When two boats share the same hull type — in this case both the Frontier Boats 190 2007 and the Frontier Boats 210 2007 are modified vee designs with fiberglass construction — the buying decision usually comes down to a handful of practical questions: how many people are you putting on the water, how far do you trailer, and what does your tow vehicle weigh?
On paper these two are close siblings in the size department — Frontier Boats 190 2007 at 19,0 ft versus Frontier Boats 210 2007 at 21,0 ft. Weight tells a clearer story for trailering families: the Frontier Boats 210 2007 tips the scales at 158 lbs — 146 lbs less than the Frontier Boats 190 2007 at 12 lbs. That difference is meaningful if you're working within a half-ton or three-quarter-ton truck's tow rating, especially once you factor in a motor, gear, and fuel.
The power gap is worth calling out. Rated to 200 hp, the Frontier Boats 210 2007 has a 50-hp advantage over the Frontier Boats 190 2007's 150-hp ceiling — enough to notice on acceleration and at cruising speed, particularly with a full passenger load. Both carry nearly identical fuel loads — 43 gal and 43 gal — so range won't be a tiebreaker here.
For family outings this is probably the sharpest distinction between the two.

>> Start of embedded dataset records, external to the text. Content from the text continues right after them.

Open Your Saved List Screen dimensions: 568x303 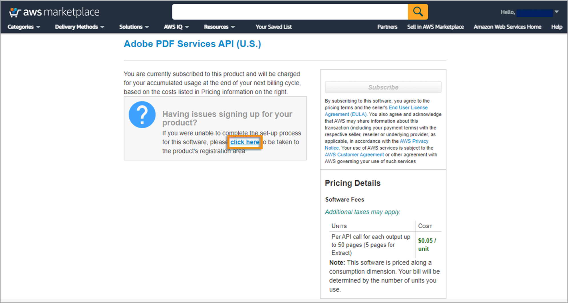pos(273,27)
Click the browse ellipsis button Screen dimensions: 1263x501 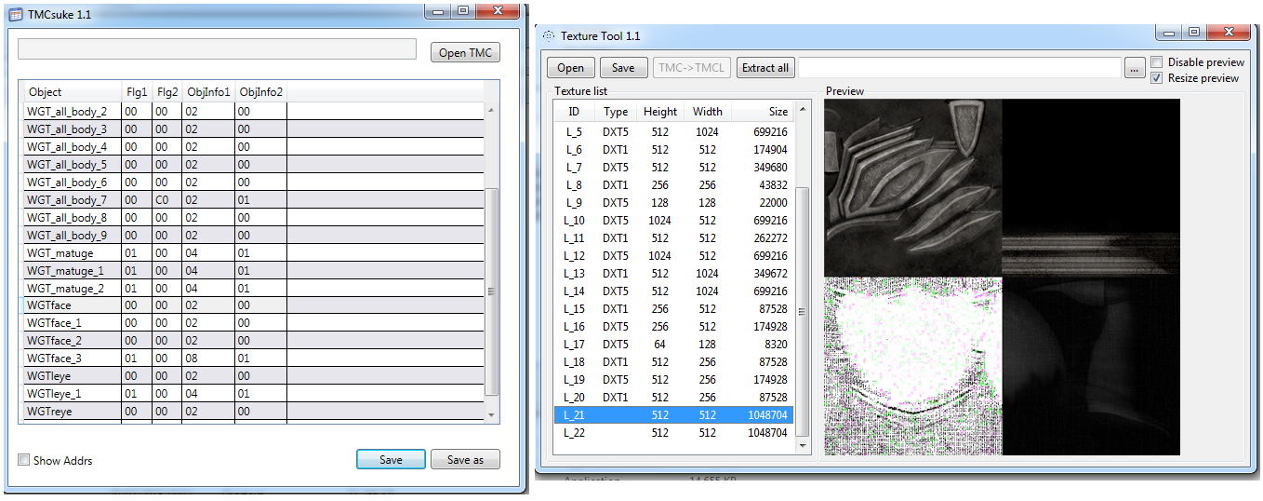click(x=1134, y=68)

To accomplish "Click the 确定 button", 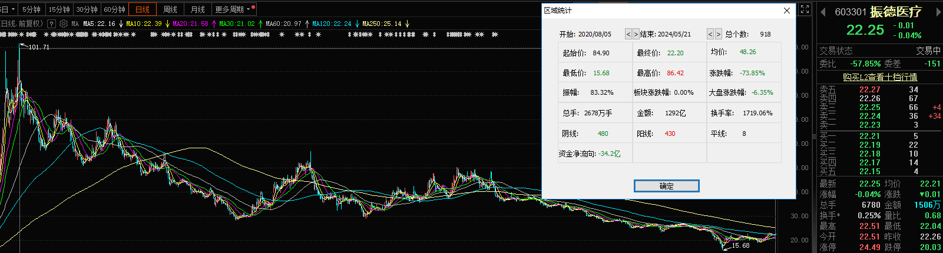I will [666, 186].
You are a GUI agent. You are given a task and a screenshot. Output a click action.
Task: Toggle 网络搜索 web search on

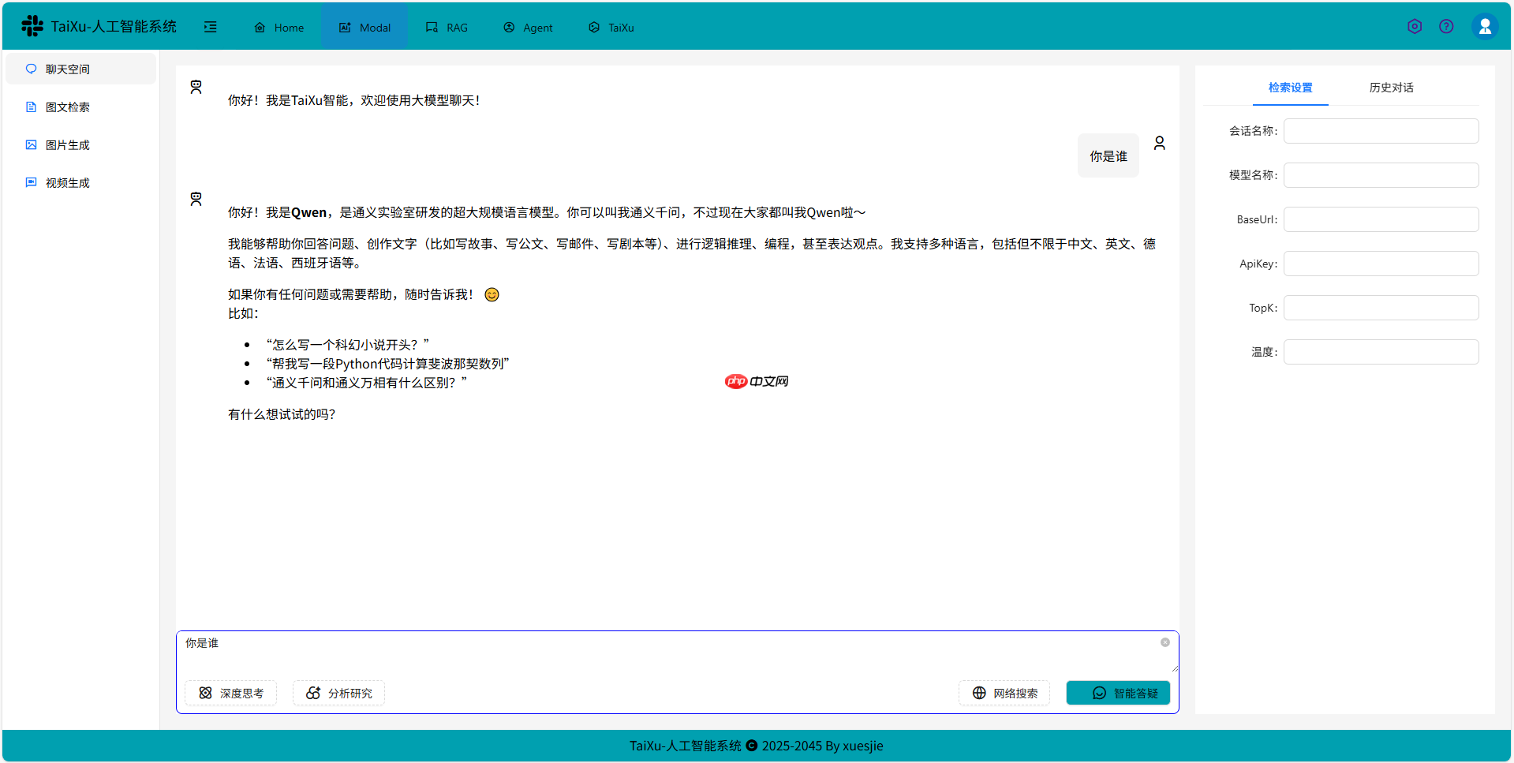pos(1004,693)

The Frontier Boats 210 2007 is rated for 6 passengers, while the Frontier Boats 190 2007 caps at 5. If you're regularly pulling extended family or a group of friends onto the water, the extra seats on the Frontier Boats 210 2007 could be the deciding factor.
Bottom line: Choose the Frontier Boats 210 2007 if your priority is putting more people on the water — it handles 6 passengers and at 21,0 ft it has the deck room to back that rating up comfortably. The Frontier Boats 190 2007 is the smarter pick if you want a lighter, easier-to-trailer boat rated for 5 that costs less to run day-to-day.